Ending Iranian Repression

Since the University has signed numerous contracts with the repressive government of Iran in the past few years, recent revelations concerning that government's treatment of political dissidents should be of particular interest to the Harvard community. Political repression increases daily in Iran. More than 100,000 people currently are imprisoned in the country for political crimes, and, in the first four months of 1976 alone, the government executed more than 80 political prisoners. It is no wonder then that the Medical School cancelled its contract with the Iranian government partly as a result of its findings on repression and torture in Iran.

Among the political prisoners in Iran, one case in particular should serve to illustrate the current climate in a country with which Harvard holds more than $1.5 million in contracts.

Narmin Baraheni, a 21-year-old medical student at the University of Azarabadegan in Tabriz, Iran, was kidnapped last January by agents of the Iranian secret police (SAVAK) and carried off to the horrendous Comite prison. While awaiting "trial", she was subjected to several weeks of physical and psychological torture. Without ever holding a trial or making any specific charge against her, the SAVAK has sentenced her to seven years imprisonment.

Baraheni's activism as a member of the oppressed Azerbaijan nationality may have prompted her arrest.
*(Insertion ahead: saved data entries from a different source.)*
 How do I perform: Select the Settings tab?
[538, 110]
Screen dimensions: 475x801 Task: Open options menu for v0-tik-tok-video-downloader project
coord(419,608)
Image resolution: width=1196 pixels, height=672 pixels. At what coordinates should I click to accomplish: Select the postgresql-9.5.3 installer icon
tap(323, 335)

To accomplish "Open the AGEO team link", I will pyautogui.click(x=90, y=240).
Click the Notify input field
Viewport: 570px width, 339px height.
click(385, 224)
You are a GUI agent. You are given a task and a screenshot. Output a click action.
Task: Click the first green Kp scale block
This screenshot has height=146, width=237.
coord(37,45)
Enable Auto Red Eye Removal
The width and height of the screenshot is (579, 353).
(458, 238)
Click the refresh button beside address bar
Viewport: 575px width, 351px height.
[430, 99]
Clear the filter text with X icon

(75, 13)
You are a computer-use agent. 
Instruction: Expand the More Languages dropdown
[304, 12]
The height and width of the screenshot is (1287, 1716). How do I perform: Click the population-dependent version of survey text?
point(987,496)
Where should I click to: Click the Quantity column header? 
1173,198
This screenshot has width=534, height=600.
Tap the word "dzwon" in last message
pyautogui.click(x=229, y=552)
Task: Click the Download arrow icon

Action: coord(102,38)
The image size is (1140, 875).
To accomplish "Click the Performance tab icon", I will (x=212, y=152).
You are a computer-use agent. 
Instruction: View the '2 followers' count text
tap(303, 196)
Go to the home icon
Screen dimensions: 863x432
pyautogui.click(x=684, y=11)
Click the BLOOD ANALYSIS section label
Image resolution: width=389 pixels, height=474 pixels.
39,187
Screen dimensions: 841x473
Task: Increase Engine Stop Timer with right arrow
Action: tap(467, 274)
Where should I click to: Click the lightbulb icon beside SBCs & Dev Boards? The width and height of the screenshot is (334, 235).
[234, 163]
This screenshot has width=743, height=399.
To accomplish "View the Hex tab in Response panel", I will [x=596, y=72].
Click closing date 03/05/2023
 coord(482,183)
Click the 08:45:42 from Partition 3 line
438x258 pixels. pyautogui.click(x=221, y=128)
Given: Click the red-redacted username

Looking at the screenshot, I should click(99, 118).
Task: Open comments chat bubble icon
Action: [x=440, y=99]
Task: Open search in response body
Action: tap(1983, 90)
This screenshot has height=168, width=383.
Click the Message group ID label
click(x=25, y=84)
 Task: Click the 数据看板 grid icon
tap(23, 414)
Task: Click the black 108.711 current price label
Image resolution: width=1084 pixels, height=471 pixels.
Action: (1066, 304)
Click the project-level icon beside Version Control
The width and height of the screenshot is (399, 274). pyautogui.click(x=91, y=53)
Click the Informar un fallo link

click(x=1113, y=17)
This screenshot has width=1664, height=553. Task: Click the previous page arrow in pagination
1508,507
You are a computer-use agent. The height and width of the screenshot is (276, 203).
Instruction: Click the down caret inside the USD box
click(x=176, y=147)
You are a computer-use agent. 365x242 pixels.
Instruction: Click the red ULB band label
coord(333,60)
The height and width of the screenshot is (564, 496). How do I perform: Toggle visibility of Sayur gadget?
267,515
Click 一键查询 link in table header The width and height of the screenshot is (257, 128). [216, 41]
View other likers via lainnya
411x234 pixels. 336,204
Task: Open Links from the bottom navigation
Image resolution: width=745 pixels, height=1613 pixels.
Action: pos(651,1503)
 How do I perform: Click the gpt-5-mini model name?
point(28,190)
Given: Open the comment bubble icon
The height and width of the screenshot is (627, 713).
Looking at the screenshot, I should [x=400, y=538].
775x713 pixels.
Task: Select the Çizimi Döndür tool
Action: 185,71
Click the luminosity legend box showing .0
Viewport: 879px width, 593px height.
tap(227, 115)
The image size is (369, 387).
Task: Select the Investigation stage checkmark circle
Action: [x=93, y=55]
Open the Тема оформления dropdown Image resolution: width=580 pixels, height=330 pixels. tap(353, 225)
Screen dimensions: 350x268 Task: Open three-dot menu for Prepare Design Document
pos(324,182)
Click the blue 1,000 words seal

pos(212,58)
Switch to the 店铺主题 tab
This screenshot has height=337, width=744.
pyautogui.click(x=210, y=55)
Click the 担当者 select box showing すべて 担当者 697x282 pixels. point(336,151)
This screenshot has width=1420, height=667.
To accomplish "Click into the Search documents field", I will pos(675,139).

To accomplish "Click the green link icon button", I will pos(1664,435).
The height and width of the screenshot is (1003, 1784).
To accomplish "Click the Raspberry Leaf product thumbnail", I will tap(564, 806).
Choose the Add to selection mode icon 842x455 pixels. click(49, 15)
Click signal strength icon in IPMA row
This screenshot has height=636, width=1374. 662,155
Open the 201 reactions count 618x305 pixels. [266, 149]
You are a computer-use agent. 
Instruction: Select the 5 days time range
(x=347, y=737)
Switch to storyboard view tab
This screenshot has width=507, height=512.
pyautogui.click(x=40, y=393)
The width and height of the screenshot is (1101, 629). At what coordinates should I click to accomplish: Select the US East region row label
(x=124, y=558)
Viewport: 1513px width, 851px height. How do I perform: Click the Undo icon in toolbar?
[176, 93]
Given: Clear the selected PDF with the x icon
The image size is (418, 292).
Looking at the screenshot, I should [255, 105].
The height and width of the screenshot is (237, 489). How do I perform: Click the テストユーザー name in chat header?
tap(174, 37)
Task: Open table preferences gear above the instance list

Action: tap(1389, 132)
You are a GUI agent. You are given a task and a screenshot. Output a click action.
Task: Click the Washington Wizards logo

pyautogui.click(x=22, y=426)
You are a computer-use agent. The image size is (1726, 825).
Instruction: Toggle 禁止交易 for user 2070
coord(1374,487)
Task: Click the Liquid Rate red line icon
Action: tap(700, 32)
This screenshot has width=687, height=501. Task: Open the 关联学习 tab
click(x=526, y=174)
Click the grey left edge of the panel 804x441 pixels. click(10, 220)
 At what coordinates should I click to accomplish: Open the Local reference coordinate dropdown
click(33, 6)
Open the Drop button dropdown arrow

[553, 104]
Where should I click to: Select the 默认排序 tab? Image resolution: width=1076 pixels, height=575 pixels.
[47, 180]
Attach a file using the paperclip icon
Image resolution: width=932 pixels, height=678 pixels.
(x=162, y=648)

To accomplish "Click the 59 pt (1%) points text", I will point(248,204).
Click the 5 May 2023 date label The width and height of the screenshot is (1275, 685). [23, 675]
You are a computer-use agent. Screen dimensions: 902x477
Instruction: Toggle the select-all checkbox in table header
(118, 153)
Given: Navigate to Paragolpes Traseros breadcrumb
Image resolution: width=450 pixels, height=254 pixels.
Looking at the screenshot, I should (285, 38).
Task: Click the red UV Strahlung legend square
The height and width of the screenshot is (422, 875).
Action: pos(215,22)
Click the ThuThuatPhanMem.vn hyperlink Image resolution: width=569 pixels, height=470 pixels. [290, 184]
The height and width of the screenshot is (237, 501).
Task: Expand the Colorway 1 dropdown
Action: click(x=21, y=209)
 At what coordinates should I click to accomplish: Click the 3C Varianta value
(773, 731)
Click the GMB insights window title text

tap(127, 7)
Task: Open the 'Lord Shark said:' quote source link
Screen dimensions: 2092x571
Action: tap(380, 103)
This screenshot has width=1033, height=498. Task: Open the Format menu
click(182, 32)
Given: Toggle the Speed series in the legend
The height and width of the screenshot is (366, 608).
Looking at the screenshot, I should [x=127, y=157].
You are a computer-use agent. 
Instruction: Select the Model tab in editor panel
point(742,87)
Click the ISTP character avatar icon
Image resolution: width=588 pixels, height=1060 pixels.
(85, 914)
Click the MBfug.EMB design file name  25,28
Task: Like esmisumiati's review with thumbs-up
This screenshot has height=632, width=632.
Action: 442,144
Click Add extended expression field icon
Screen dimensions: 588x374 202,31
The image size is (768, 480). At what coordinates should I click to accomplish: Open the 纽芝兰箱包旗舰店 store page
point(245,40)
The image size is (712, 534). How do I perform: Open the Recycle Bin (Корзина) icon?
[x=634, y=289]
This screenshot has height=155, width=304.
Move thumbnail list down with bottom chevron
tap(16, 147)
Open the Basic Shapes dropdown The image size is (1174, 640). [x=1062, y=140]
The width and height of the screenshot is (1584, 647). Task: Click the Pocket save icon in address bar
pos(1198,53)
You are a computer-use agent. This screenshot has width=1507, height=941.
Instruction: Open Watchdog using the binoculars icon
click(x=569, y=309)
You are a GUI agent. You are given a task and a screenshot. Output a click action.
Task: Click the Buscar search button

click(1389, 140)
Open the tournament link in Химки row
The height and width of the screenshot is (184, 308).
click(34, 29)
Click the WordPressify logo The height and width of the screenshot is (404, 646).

She is a dedicated folklorist among a minority group that has been deprived of the use of its language in written form by the government. But, she is also the niece of Reza Baraheni, Iranian poet and former political prisoner, who is now the most outspoken voice of opposition abroad. Since his release from prison in 1974, he has spoken and written about the Shah's repression while residing in the United States. This victimization of innocent members of his family can only be interpreted as an attempt by the Shah to silence any opposition abroad.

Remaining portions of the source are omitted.